This dynamic further represents the controversy surrounding the MTG community’s enjoyment of the Pioneer format. For those that enjoy linear gameplay, Pioneer is often their format of choice. For those that don’t, however, it is hard to find a reason to want to play Pioneer in the first place. Having another linear Pioneer deck arise is certainly nothing new. That being said, I believe Boros Convoke is a bit more on the extreme side. The potential for 14 power on turn two forces other decks to adjust and mulligan a lot for disruption, which, as I mentioned, could easily be too slow regardless. Boros Convoke isn’t super resilient and consistency is sometimes an issue, but this only heightens the unpleasant feelings of losing to absurd starts knowing there was nothing you could have done.

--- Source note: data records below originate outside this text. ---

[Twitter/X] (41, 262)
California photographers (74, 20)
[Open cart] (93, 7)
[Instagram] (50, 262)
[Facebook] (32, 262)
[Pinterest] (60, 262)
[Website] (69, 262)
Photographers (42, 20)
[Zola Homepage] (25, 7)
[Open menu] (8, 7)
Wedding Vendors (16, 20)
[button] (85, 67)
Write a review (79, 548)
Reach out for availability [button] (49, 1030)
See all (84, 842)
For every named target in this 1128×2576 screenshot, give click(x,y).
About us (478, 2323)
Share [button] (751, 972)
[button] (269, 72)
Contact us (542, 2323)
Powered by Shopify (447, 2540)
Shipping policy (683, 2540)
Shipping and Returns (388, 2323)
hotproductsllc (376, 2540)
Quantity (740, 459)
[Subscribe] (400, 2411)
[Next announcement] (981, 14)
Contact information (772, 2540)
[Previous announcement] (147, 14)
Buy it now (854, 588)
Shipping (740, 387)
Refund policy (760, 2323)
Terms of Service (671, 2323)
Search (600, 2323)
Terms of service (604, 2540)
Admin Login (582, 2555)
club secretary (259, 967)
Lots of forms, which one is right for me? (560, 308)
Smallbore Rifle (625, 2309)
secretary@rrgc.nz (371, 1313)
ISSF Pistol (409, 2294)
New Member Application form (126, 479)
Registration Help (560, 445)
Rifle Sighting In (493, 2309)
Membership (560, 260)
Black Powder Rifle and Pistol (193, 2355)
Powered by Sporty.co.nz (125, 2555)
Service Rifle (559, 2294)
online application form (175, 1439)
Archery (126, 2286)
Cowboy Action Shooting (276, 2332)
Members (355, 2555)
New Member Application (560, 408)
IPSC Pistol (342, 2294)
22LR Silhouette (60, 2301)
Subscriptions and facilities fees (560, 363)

I am still hopeful that good hate cards will become more prevalent and help keep Boros Convoke in check. For example, almost every creature in the deck has one toughness, so cards such as Illness in the Ranks might start creeping into people’s sideboards. Even Goblin Chainwhirler could be quite effective at slowing the Convoke deck down. The key is finding effective hate cards that have uses in other matchups as well. Over the course of the coming weeks, we will see just how resilient this deck can be now that it’s on everyone’s radar. Is the deck a fad, or will it continue to dominate? Only time will tell.